Instrumente

Abb. 1: Ozeanographische Messverfahren
Messungen werden vom Schiff aus, z. B. von der POLARSTERN, mit Sonden durchgeführt, die mit Winden in die Tiefe abgesenkt werden. Messplattformen werden vom Schiff ausgebracht und wieder aufgenommen. Die Plattformen driften (Treibkörper) oder bleiben an einer festen Position (Verankerungen). Treibkörper driften an der Meeresoberfläche oder auf dem Meereis (Meereisbojen). Vertikal profilierende Treibkörper (Floats) sinken in eine vorgegebenen Tiefe ab und treiben dort. In bestimmten Zeitabständen kehren sie an die Oberfläche zurück, erfassen beim Aufstieg Vertikalprofile der Wassermasseneigenschaften, bestimmen ihre Position und übermitteln die Daten mit Hilfe von Satelliten. Profilierende Floats werden global im Rahmen des Argo-Projekts eingesetzt. In eisbedeckten Meeresgebieten müssen die Floats das Eis erkennen können und das Auftauchen solange unterbrechen, bis sie wieder in eisfreien Gebieten sind.

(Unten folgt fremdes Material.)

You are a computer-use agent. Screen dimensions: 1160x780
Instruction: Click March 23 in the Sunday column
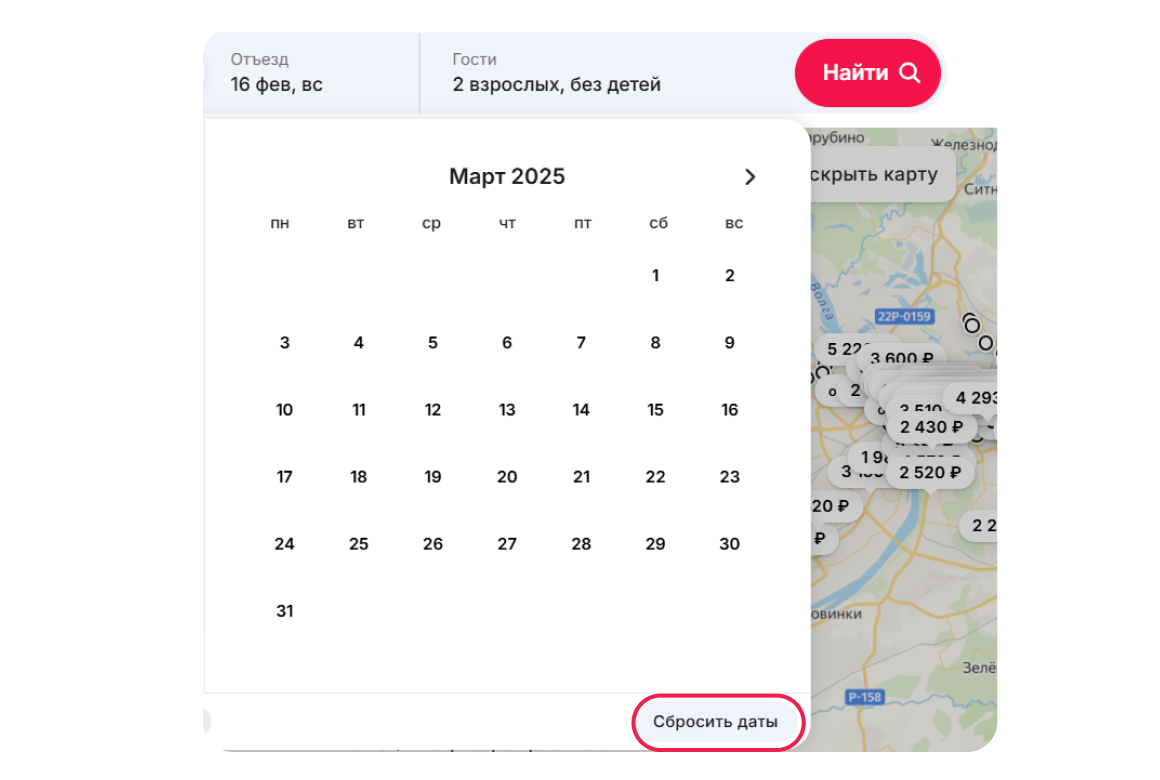pos(729,477)
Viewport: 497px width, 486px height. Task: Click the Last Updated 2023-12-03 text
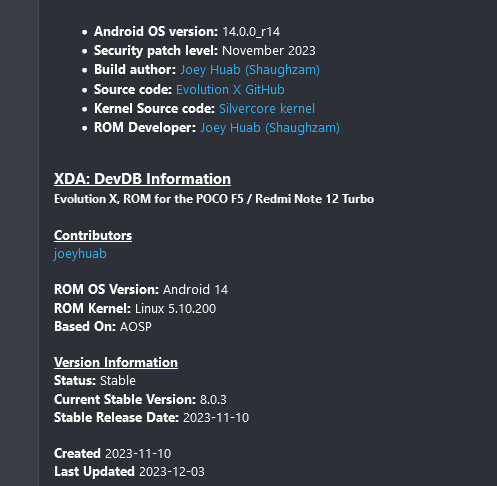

Daher muss die Ortung in der Tiefe mit akustischen Methoden (RAFOS, SOFAR) erfolgen und die Daten müssen bis zum nächsten Auftauchen gespeichert werden. Eine neue Form der Floats, so genannte Glider, sind gesteuert und ermöglichen es, Messungen auf vorgeschriebenen Schnitten auszuführen.
Messungen von Zeitreihen an bestimmten Positionen erfolgen mit Geräten, die am Meeresboden verankert sind. Die Daten werden in den Geräten registriert und stehen erst nach der Aufnahme der Geräte zur Verfügung. Die Verankerungsdauer kann mehrere Jahre betragen. In der Sektion werden Verankerungssysteme entwickelt, bei denen die Daten akustisch von Verankerung zu Verankerung übertragen und schließlich mit einem vertikal profilierenden Sender an der Oberfläche an Satelliten übermittelt werden.